But I won't. Because I don't believe that he deliberately lied to me. What I think he did was he told me what he believed at the time, and then he changed his mind.
And he kept changing his mind.
It's easy for me to take it personally when somebody tells me something, I write it, and then it turns out to be untrue. The saying in this business is that we're only as good as the information we're given, and despite another old saying - if your mother tells you she loves you, check it out - there was no other way to check out what Ellington has said, and said again, at times.
He told me directly after the 2011 SEC tournament that he wasn't playing football. I still have the recording. You don't get a more accurate source than directly from the person in question.

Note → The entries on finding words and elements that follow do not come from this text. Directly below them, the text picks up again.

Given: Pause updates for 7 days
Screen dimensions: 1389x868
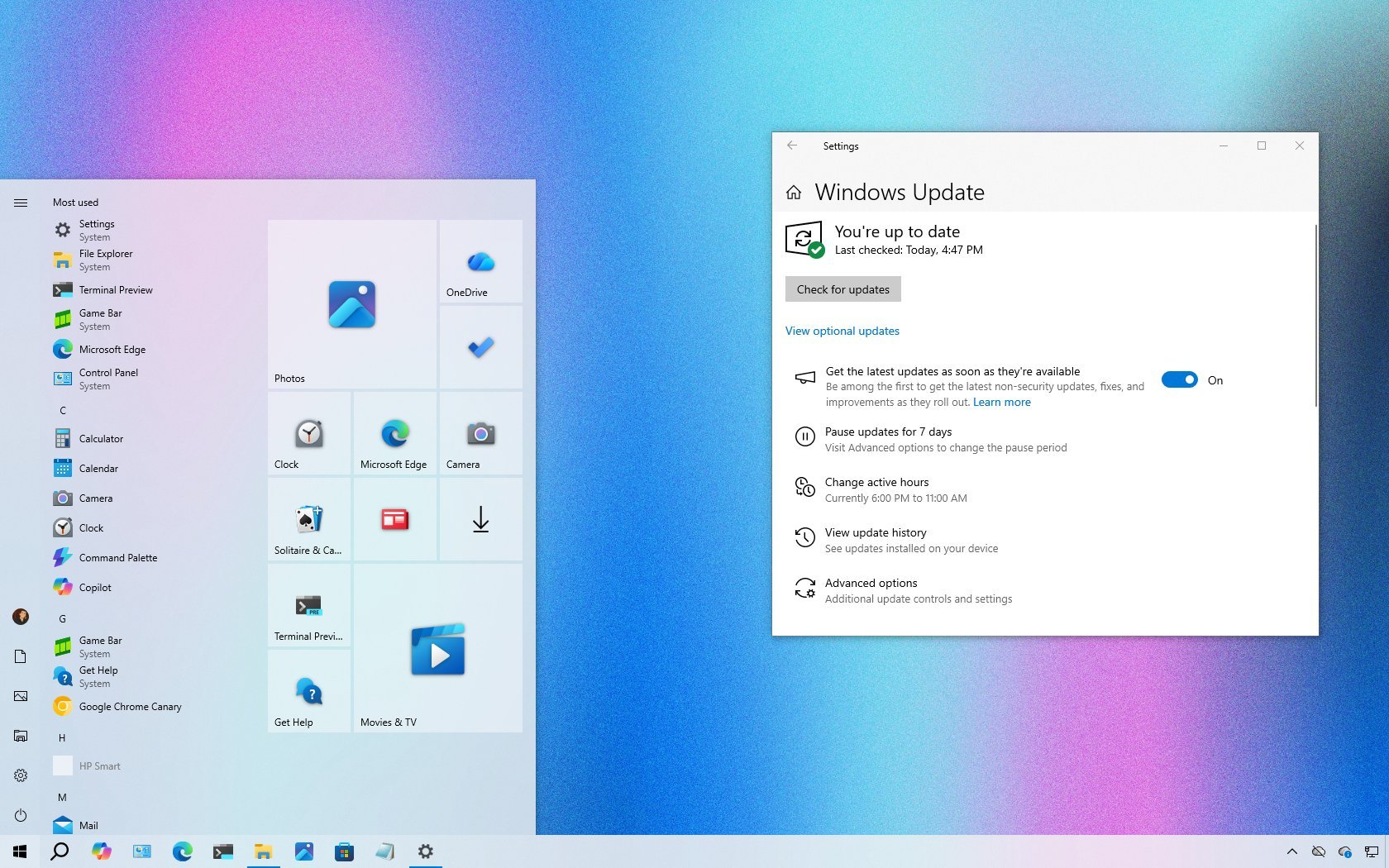Looking at the screenshot, I should coord(888,432).
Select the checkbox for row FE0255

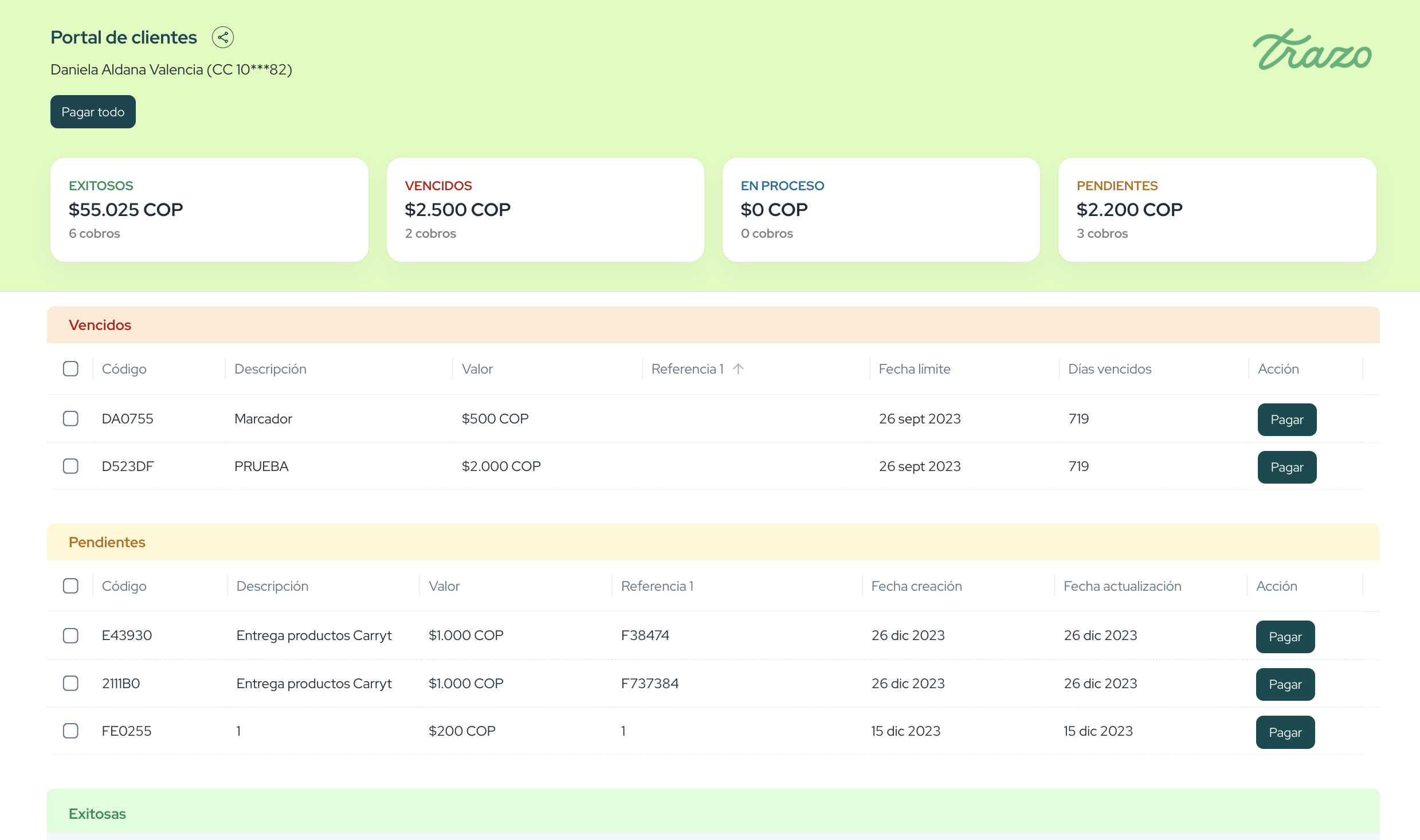(x=70, y=731)
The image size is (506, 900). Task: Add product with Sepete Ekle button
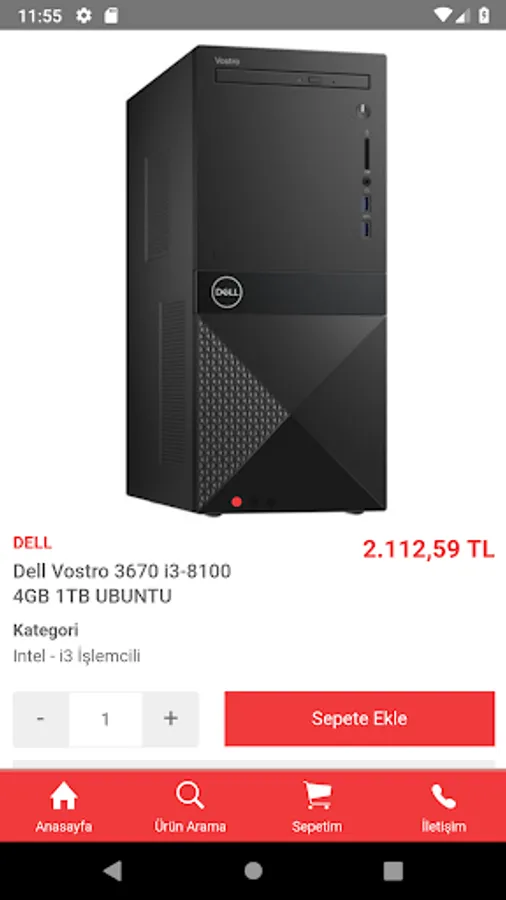click(359, 719)
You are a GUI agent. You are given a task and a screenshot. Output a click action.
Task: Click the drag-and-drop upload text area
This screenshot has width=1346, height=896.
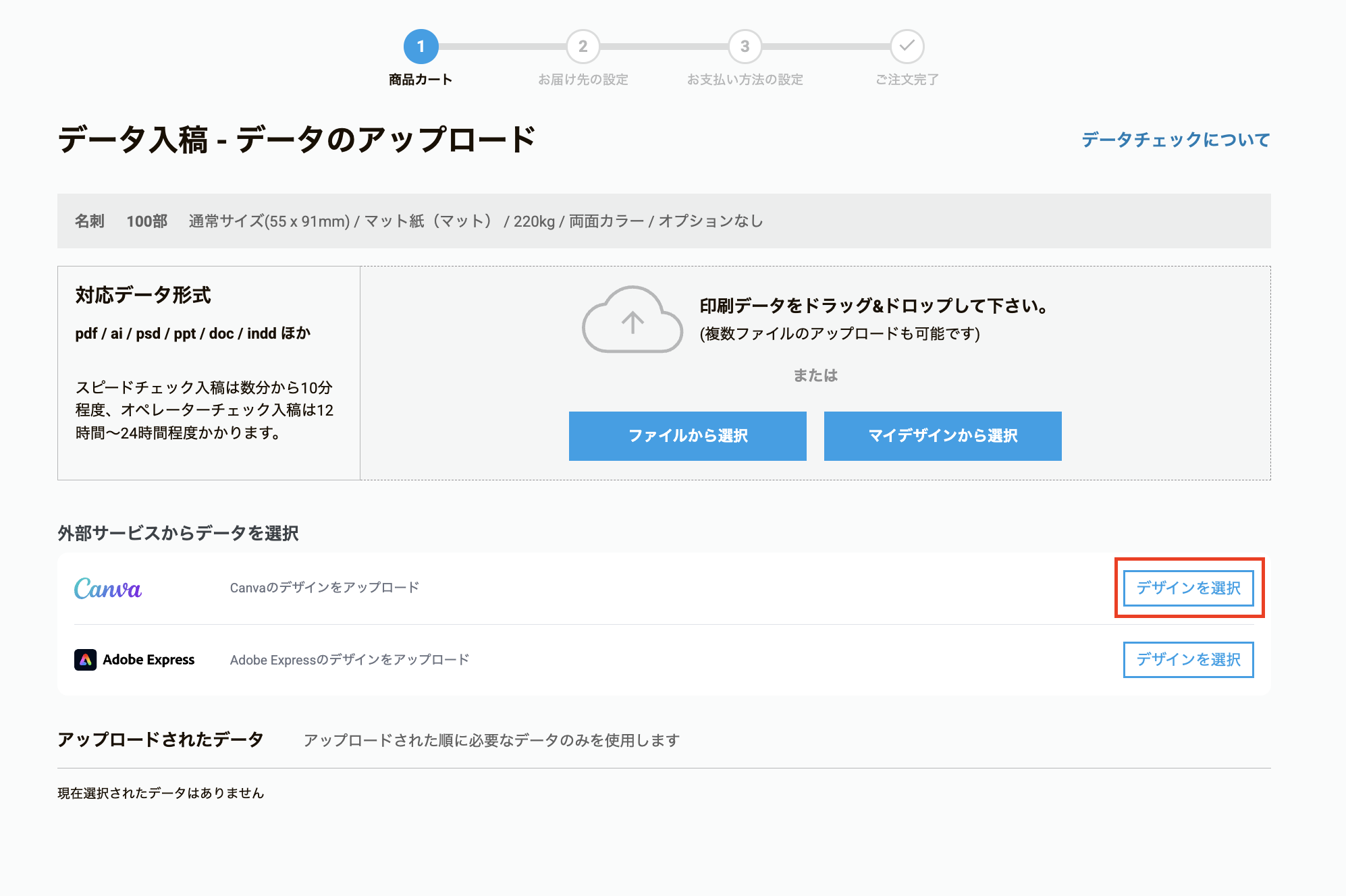(874, 306)
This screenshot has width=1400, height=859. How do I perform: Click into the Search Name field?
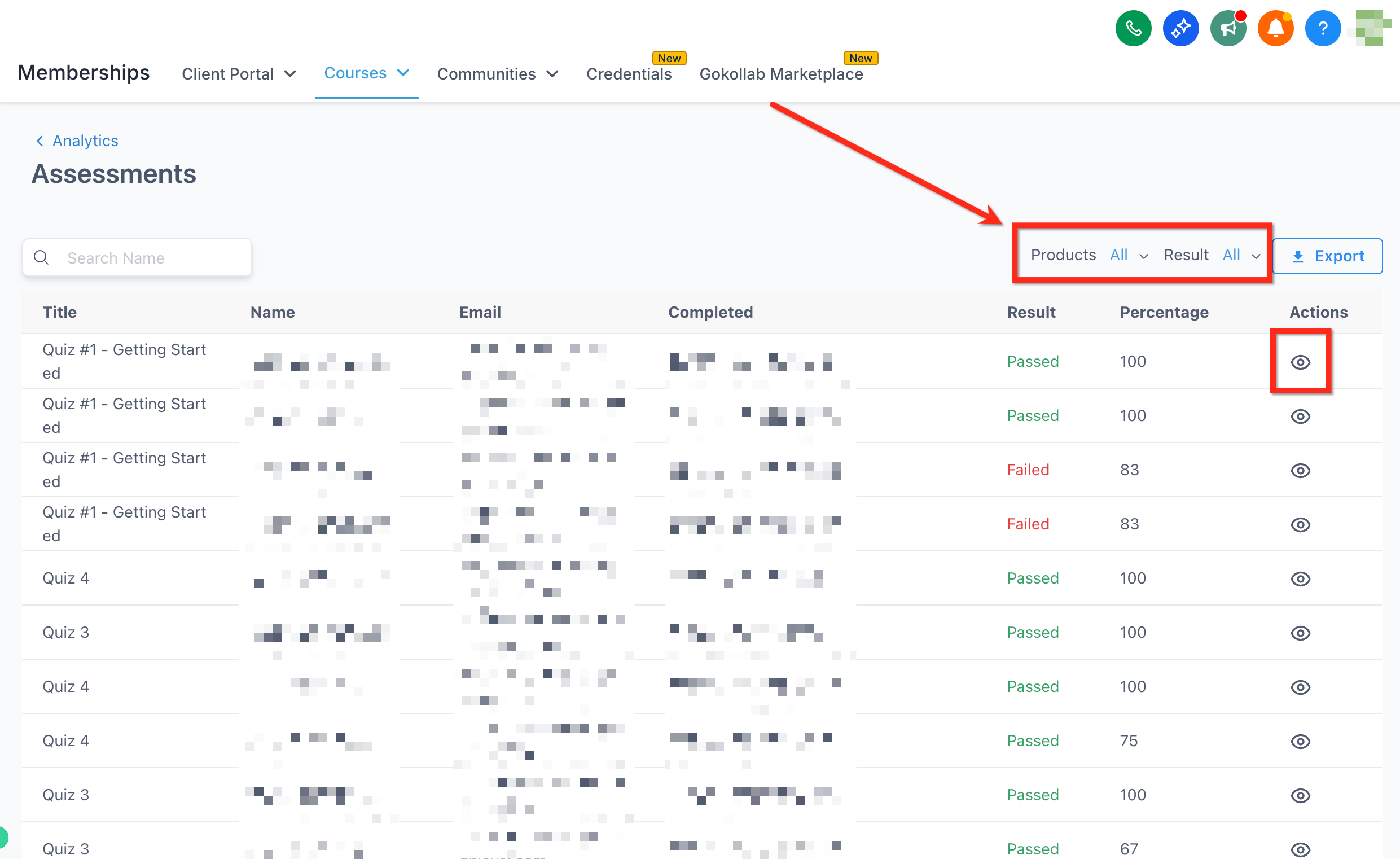(x=137, y=257)
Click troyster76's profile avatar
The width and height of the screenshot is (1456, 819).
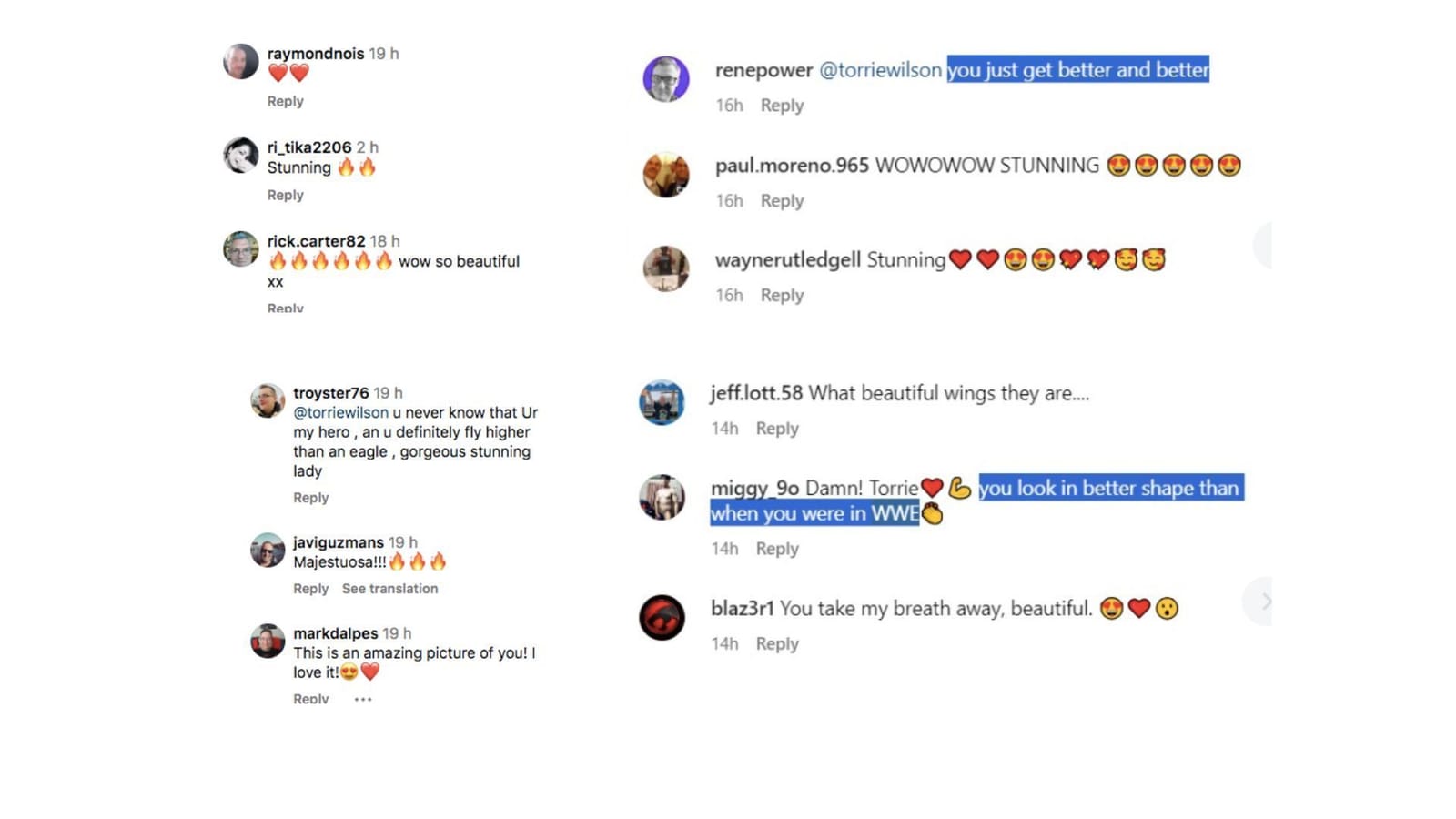[268, 400]
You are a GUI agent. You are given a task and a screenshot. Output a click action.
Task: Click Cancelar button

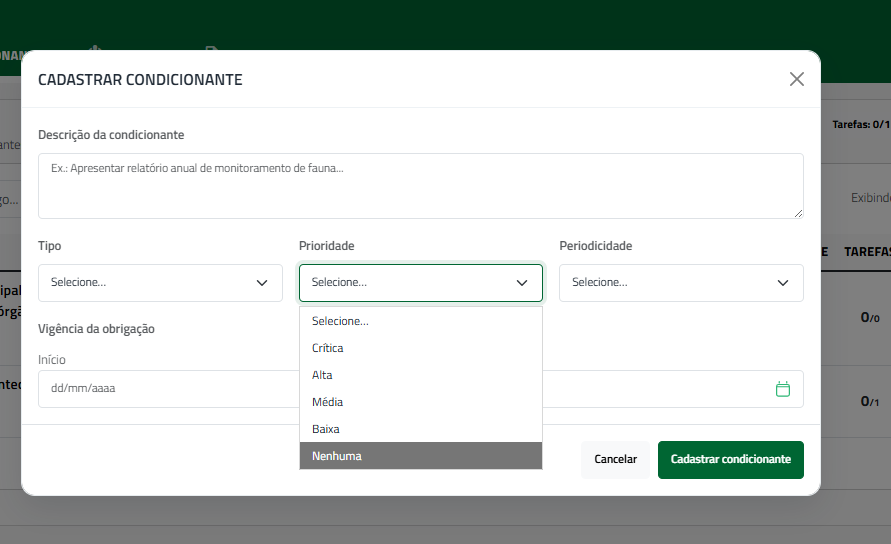(615, 459)
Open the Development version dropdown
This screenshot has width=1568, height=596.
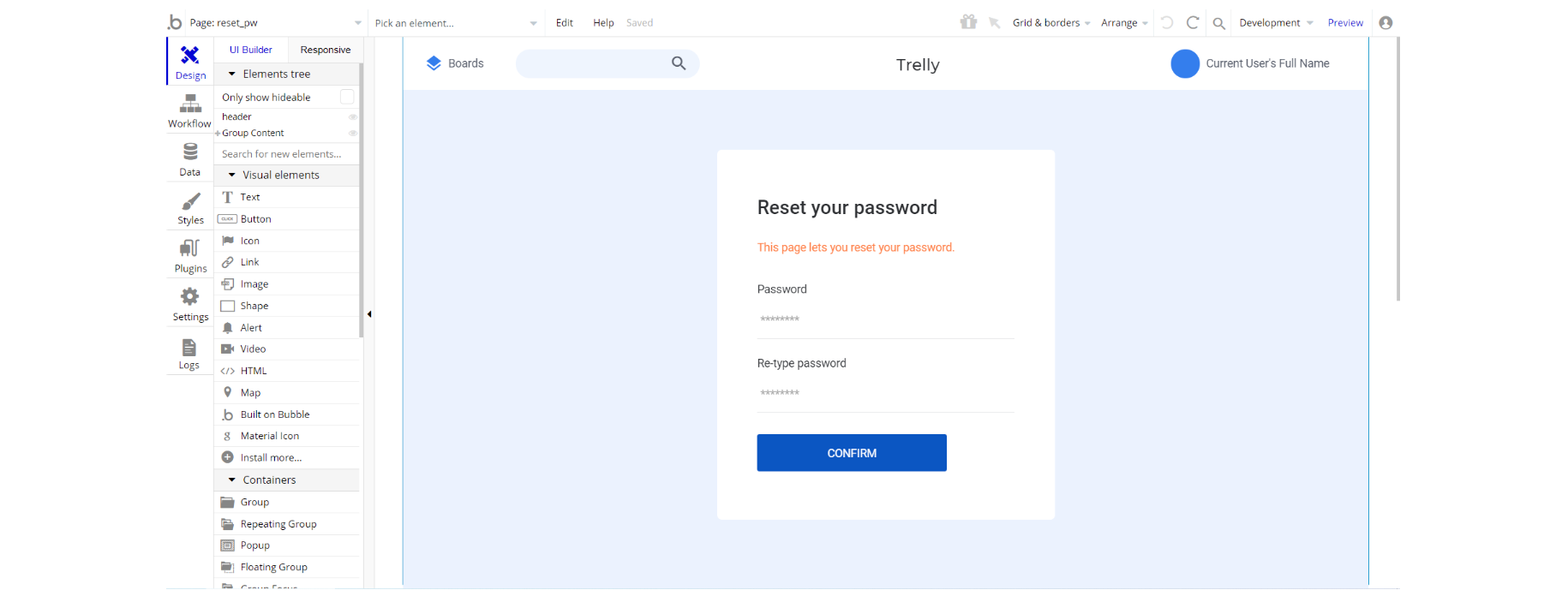(x=1275, y=23)
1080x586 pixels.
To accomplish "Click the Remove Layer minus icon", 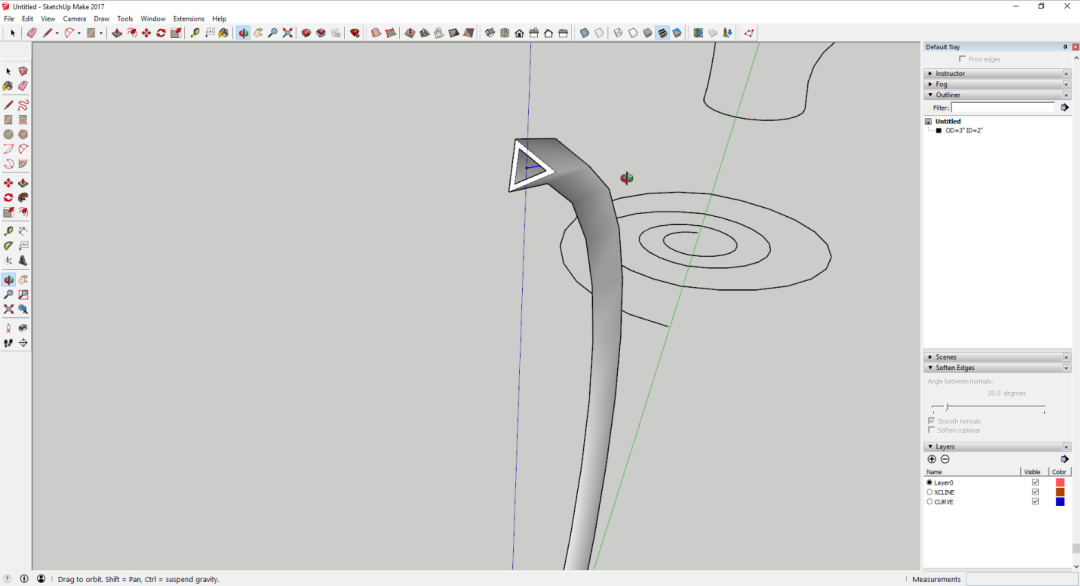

He issued a statement through USC on March 12 saying he was concentrating solely on basketball. Again, you don't get a more accurate source.
So why have both of them turned out to be as wrong as wrong can be?
Because Ellington, I think, is suffering from what we all have suffered from at one time or another - he's trying to please everybody instead of pleasing himself.
At this point, after another round of flipping back and forth between basketball and football, I felt the same amount of sorrow for Ellington as the amount of frustration I feel because I have to keep writing the same story. He's 20 years old, an outstanding athlete who is good at two sports and could be great at one, and I honestly think he doesn't know what to do.
What he does know is that everybody and their brother, sister, second cousin and next-door neighbor has an opinion on what he "should" do, and all of those people are painfully loud at expressing it.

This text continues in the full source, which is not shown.